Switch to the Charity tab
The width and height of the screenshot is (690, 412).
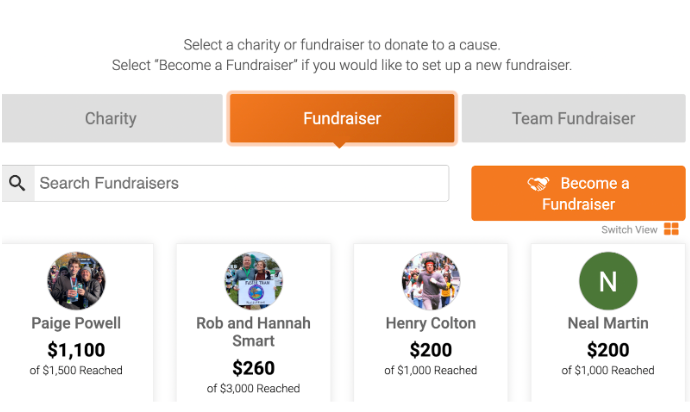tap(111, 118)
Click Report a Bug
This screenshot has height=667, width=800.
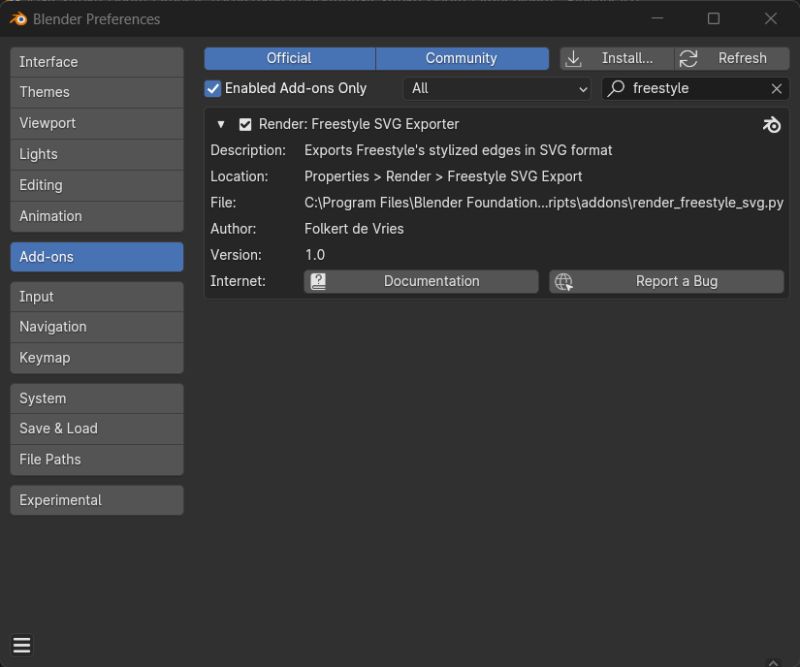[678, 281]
§
▶ **Job**:
Reproduce every line of the records above verbatim, omitting the pictures.

▶ **Output**:
Switch to the Charity tab
The width and height of the screenshot is (690, 412).
tap(111, 118)
Click Report a Bug
This screenshot has height=667, width=800.
[678, 281]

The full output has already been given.